In view of the lack of panel prices, some panel manufacturers have taken the measures such as price increases, production stoppage and shutdown.



Lack lack lack go up go up, exactly when is the head?
According to our previous arrangement, this round of large shortage mainly follows the following logic:
  • Stocks of wafers had been reduced by COVID-19;
  • In the first three quarters of this year, Huawei's orders shifted to China. Before the 915 ban, it frantically pulled goods and squeezed production capacity.
  • After the ban, OPPO, Vivo and Xiaomi began frantically stocking up for space in the market that Huawei had vacated;
  • China took the lead in resuming production, which led to the transfer of many orders from the global market to the Chinese mainland, including mobile phones, home appliances, computers and other wafer production capacity consuming areas. The backlog of overseas orders in the first half of the year was squeezed into the second half of the year.
  • High profit products overstock low profit capacity;
  • The main force of the original factory supports the big customers, the big customers guarantee the production capacity, double the order and strengthen the preparation of goods, leading to the small customers have no rice cooking; ...
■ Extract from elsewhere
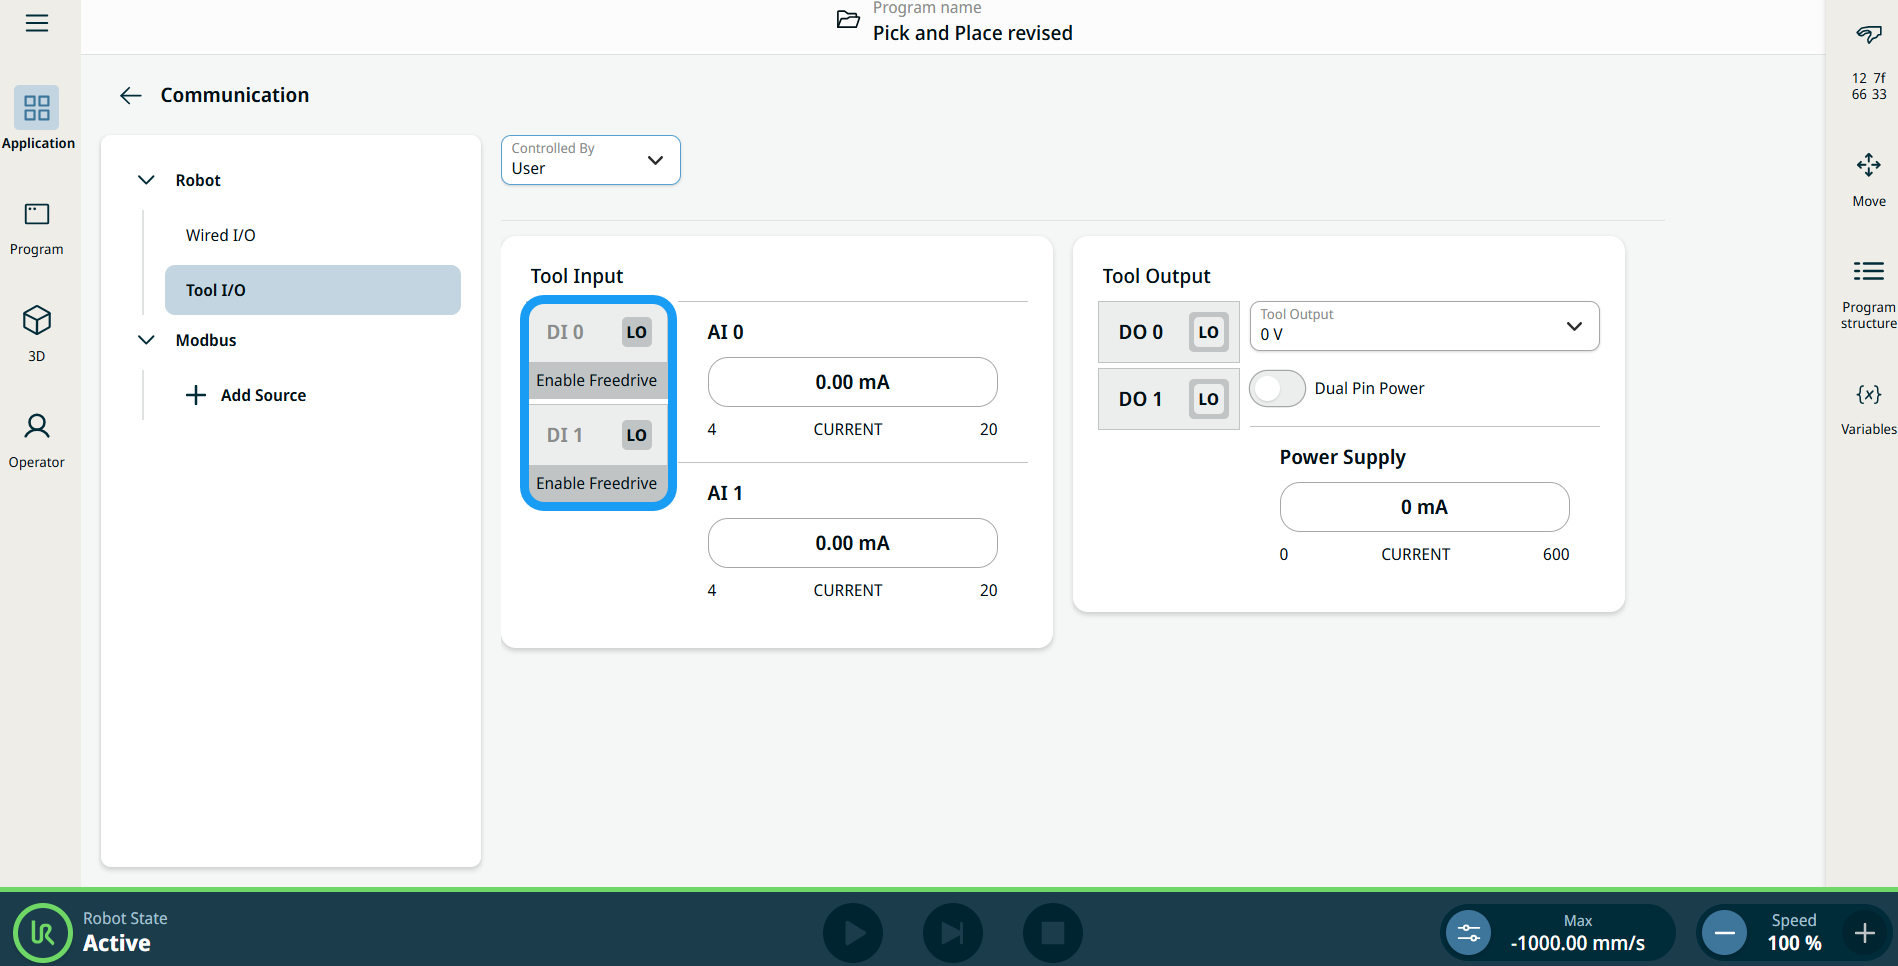Viewport: 1898px width, 966px height.
Task: Toggle DO 0 output LO state
Action: coord(1208,332)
Wafer rise, chip rise, seal rise, terminal products rise, raw materials rise, very similar to the mask in March and April this year: mask rise, mask machine rise, melt spray cloth rise... The final result: no matter which link price, in the crazy market change, the rest of the price will rise.

But there is a big difference between the two. Apart from the different consumer groups, it lies in the "rigid supply" of chip manufacturing: both fabs and test plants require huge capital and time costs to set up and operate. Related information: a 12-inch wafer production line investment of up to 10 billion yuan.
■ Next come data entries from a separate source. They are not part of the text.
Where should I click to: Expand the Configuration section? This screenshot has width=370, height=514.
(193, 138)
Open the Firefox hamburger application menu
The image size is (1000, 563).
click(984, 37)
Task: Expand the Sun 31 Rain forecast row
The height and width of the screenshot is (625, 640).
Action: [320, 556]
According to the current market information, the shortage and price increase of OEM capacity of 8-inch wafers are still the hardest hit among them, mainly because it is difficult to expand production and is not cost-effective. However, for power management IC, large-size panel drive IC and other products, it is most cost-effective to produce in 8-inch factories.

In general, this big shortage market is not only determined by the rigid supply of wafer production capacity itself, but also affected by objective factors such as production capacity allocation rules.
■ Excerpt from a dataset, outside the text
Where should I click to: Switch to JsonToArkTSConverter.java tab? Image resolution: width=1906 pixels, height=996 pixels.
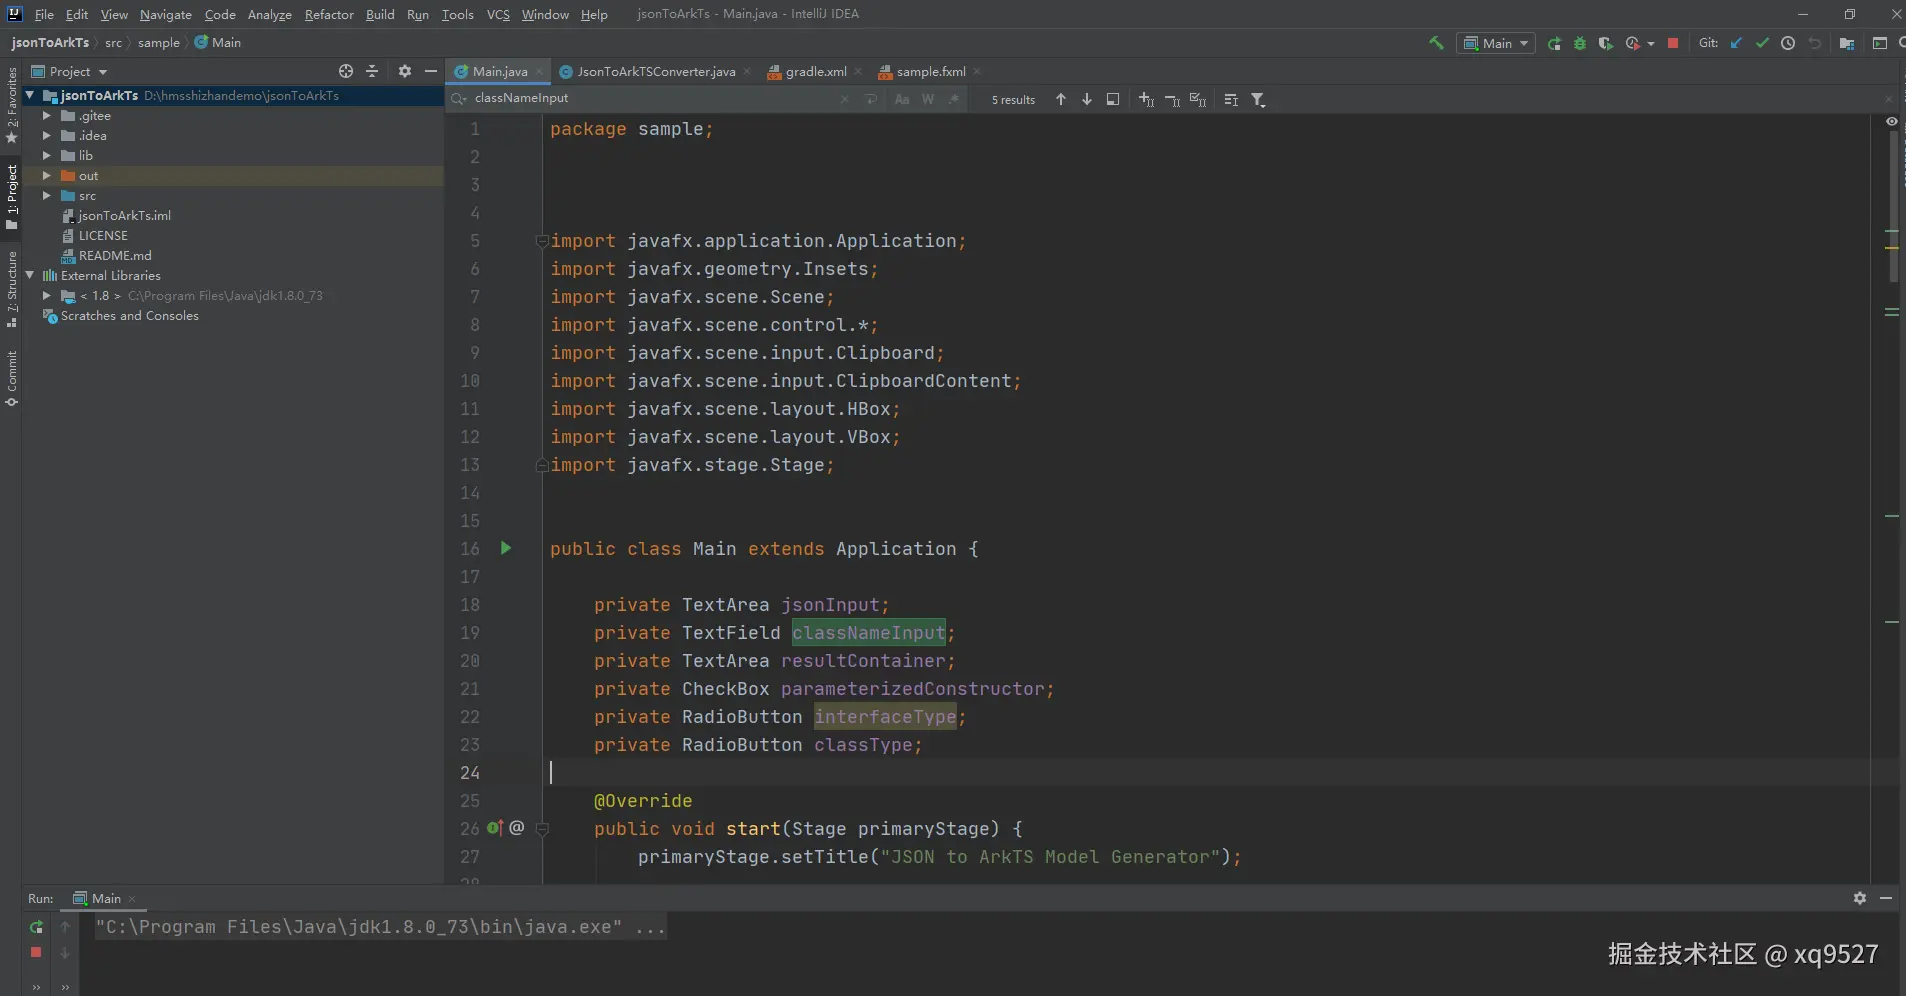pyautogui.click(x=655, y=72)
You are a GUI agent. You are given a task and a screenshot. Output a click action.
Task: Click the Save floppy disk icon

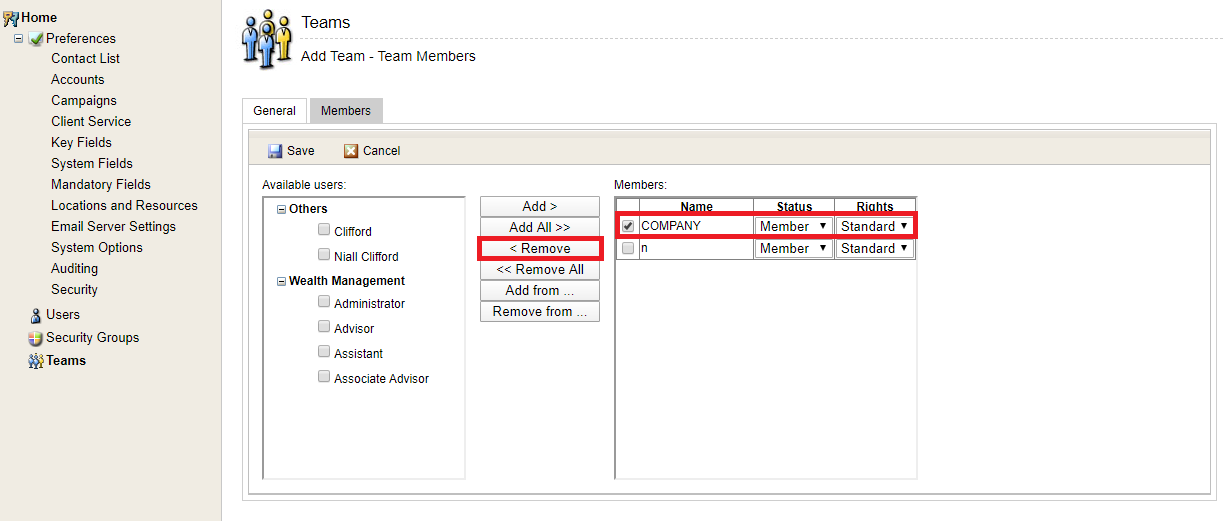pyautogui.click(x=275, y=151)
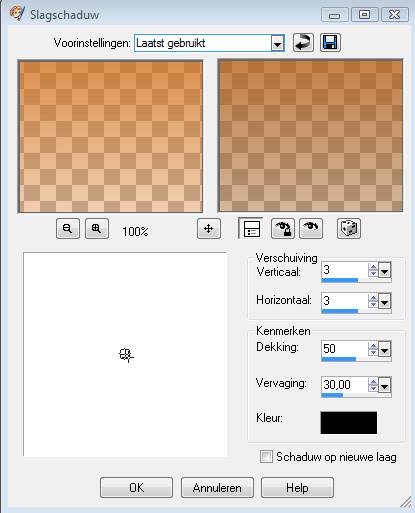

According to the development logic of the industry chain from the upstream wafer fab closure test to the spot market terminal market, there is a great probability that shortage of wafer production capacity will lead to a large stock shortage, in which it takes 3-6 months to map to the market.

At present, the wafer production capacity shortage since July and August has indeed been transmitted to several links of the semiconductor industry chain, but there are too many influencing factors among them, and the pain of shortage and rise will continue to occur before the completion of "pulling goods".